I have worked on teams that have both sharded and partitioned PostgreSQL ourselves (somewhat like Figma) (Postgres 9.4-ish time frame) as well as those that have utilized Citus. I am a strong proponent of Citus and point colleagues in that direction frequently, but depending on how long ago Figma was considering this path I will say that there were some very interesting limitations to Citus not that long ago.

For example, it was only 2 years ago that Citus allowed the joining of data in "local" tables and data retrieved from distributed tables (https://www.citusdata.com/updates/v11-0). In this major update as well, Citus enabled _any_ node to handle queries, previously all queries (whether or not it was modifying data) had to go through the "coordinator" node in your cluster. This could turn into a pretty significant bottleneck which had ramifications for your cluster administration and choices made about how to shape your data (what goes into local tables, reference tables, or distributed tables).

Again, huge fan of Citus, but it's not a magic bullet that makes it so you no longer have to think about scale when using Postgres. It makes it _much_ easier and adds some killer features that push complexity down the stack such that it is _almost_ completely abstracted from application logic. But you still have be cognizant of it, sometimes even altering your data model to accommodate.


You also benefit from the tailwind of the CitusData team making continued improvement to the extension, whereas an in-house system depends on your company's ability to hire and retain people to maintain + improve the in-house system.

It's hard to account for the value of benefits that have yet to accrue, but this kind of analysis, even if you pretty heavily-discount that future value, tilts the ROI in favor of solutions like Citus, IMO. Especially if your time horizon is 5+ or 10+ years out.

Like you said, if they made this decision 3ish years ago, you would have had to be pretty trusting on that future value. A choice, made today, hinges less on that variable.


Huh, I would have thought the opposite. Companies at Figma size are easily able to hire talent to maintain a core part of their engineering stack. On the other hand, they retain no control of Citus decision making. Those tailwinds could easily have been headwinds if they went in a direction that did not suit Figma.


I think this is true for things higher up the "stack", but doesn't necessarily apply to tech like Postgres [and Citus, IMO].

The line separating "build in-house" vs "use OSS" exists, and it's at a different layer of the stack in every company. IMO, for most companies in 2024, the line puts Citus on the same side as Postgres.

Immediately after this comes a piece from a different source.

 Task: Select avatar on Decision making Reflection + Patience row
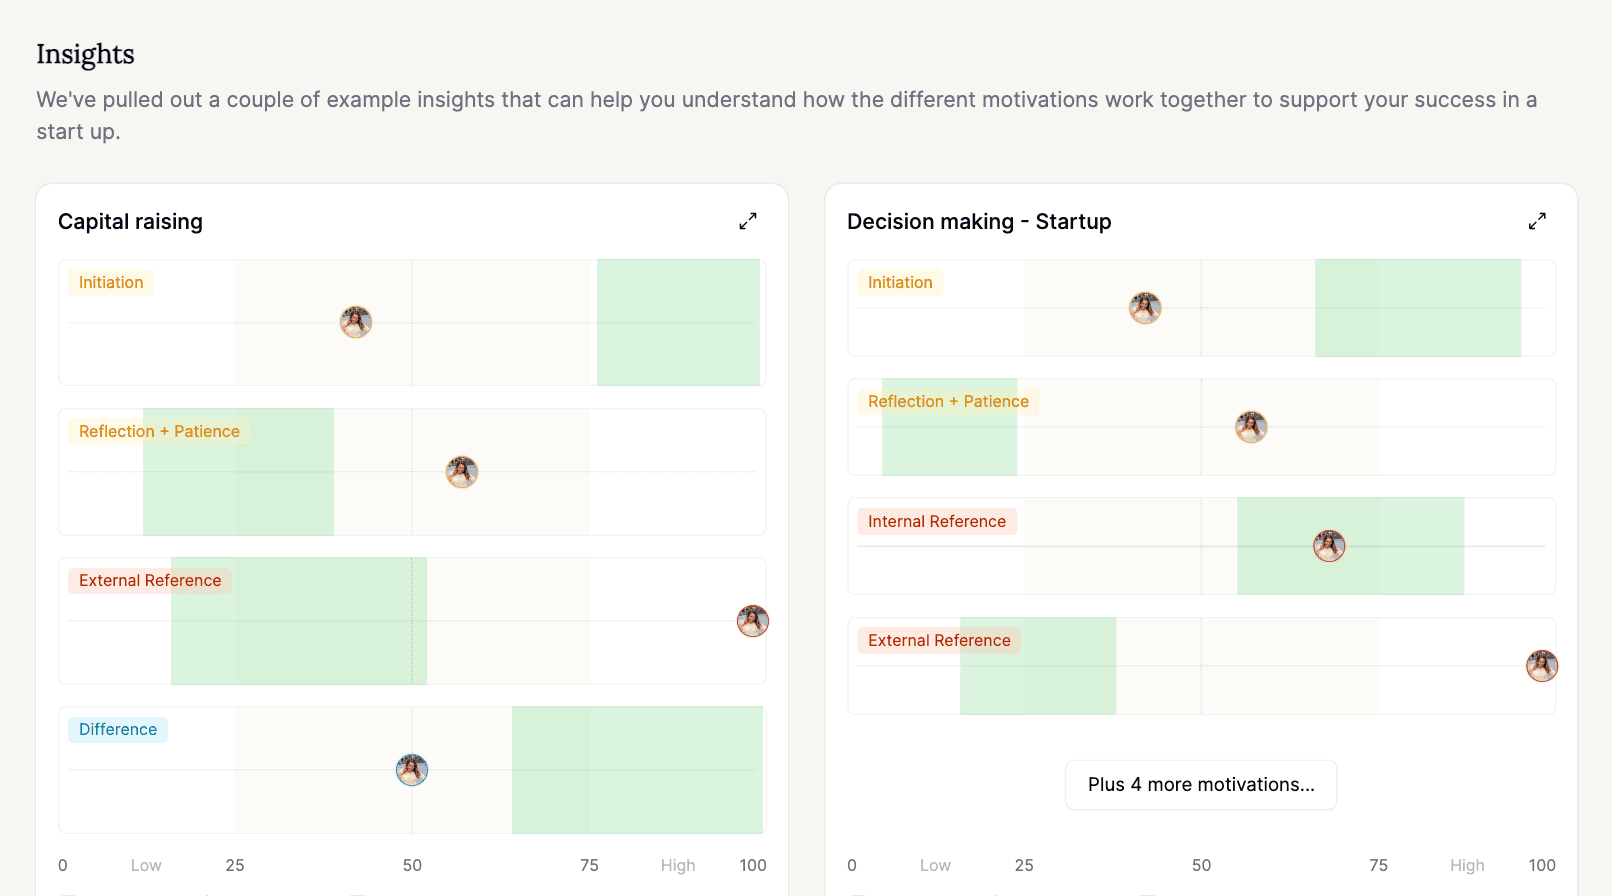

FWIW, I would have assumed that Citus would be on the other end of the line, until I had to look into Citus for work for a similar reason that Figma did. You can pick and choose among the orthogonal ideas they implement that most cleanly apply to the present stage of your business, and I would've chosen to build things the same way they did (TBH, Figma's choices superficially appear to be 1:1 to Citus's choices).


I thought of that as well. The only thing I could think of is that they mentioned that they don't want to move off of RDS, and there is 0% chance of Citus coming to AWS since Microsoft bought them.


Before clicking on the article I assumed it was Citus, and was surprised when it wasn’t.

Maybe because CitusData was bought by Microsoft around the same time, so Microsoft could create “Azure Cosmos DB for Postgres Cluster”, yet another one of Microsoft’s typical product naming crapshoots.


> yet another one of Microsoft’s typical product naming crapshoots.

Well said. I haven't seen any company as terrible as Microsoft at naming things. Anyone know why?


Naming things is hard.

At a previous employer, I saw several cool-ish open source projects instantly doomed to obscurity by picking a name that either completely duplicated the name of an existing OSS project or were guaranteed to have terrible SEO for another reason.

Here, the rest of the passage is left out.